夢の種類から云はねばならぬが、神夢、霊夢、実夢、虚夢、雑夢、悪夢といふのがある。神夢といふのは、神が姿を現はして、或ひは白衣の老人が現はれたとか、或はわしの姿が表はれたとかして、そこで色々の事を教へる、といふやうなのが神夢じや。霊夢といふのはもう少しぼんやりして居って、或は太陽が出たとか、富士山に登ったとか、或は鷹が来たとか、さういふやうな瑞祥の夢を見る時や、それを秩序整然と初めから終ひまで憶えているのが霊夢や。併し霊夢には良いのも悪いのもある。
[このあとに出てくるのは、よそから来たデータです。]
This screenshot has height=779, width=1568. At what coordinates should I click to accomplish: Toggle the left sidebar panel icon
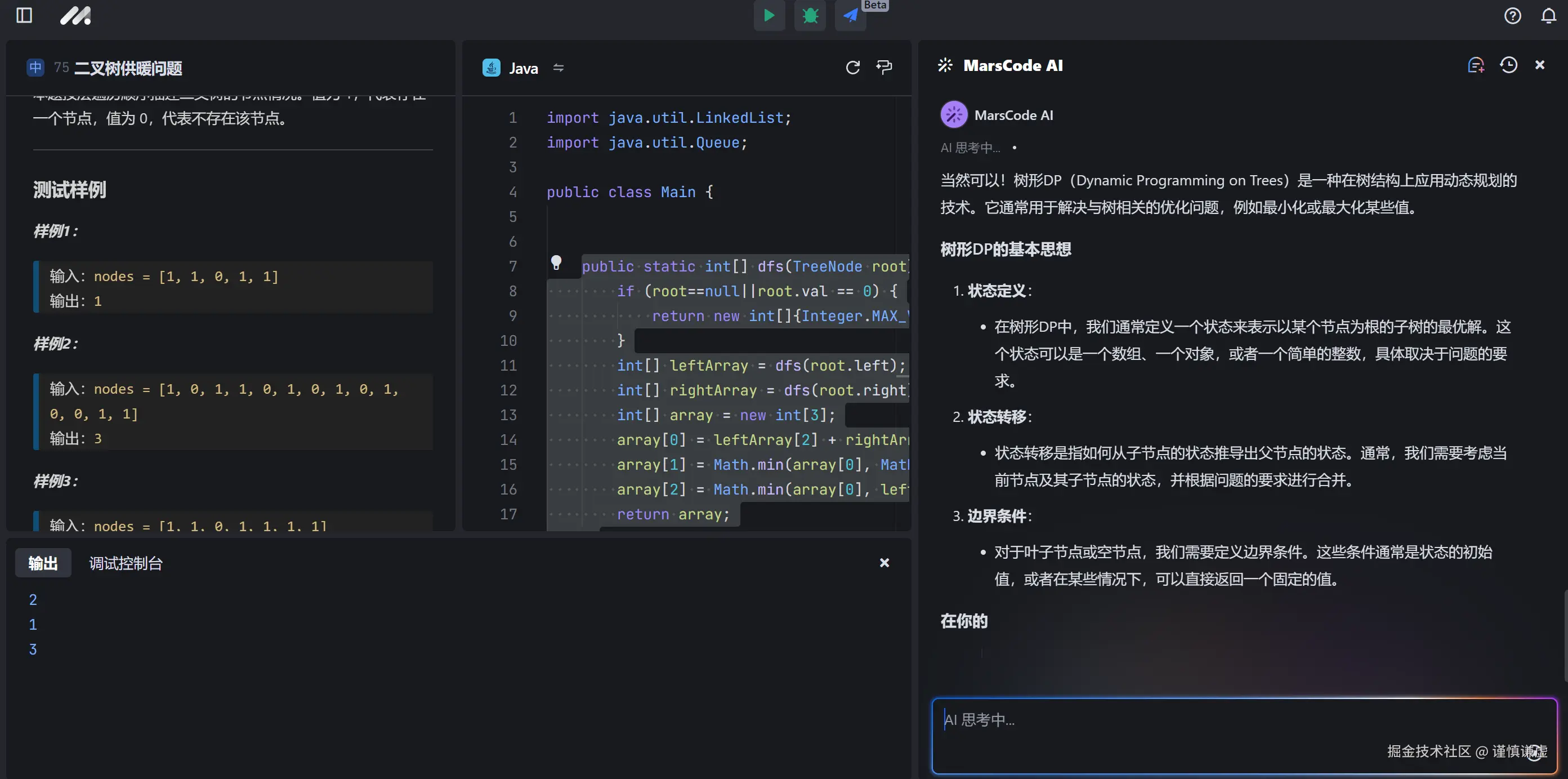tap(24, 15)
悪夢は妙なものにおそはれたりするやつ。雑夢は木に竹を接いだやうなことで、今亀岡に居るかと思ふと東京に居たり、又綾部に居って見たり、梅の木ぢゃと思って居ったら牡丹の花が咲いて下に筍が生へたり、木に竹を接いだやうなのを雑夢と云ふぢゃ。それから人の心気が霊に感じて、気分の良い時には霊夢を見る。雑念のある時には雑夢を見る。

神夢を見るといふのは余程魂が清浄でなければならん。今年は日の出の夢を見たとか、富士の山を見たとかいふのは霊夢ぢや。実夢は、何処そこに何が落ちとったといふやうな事を見て、翌日行って見ると実際にそれがある。夢で見たのだからな。悪夢はおそはれる奴だ*そこら中霊ばかりだから。霊が充満しているのだから。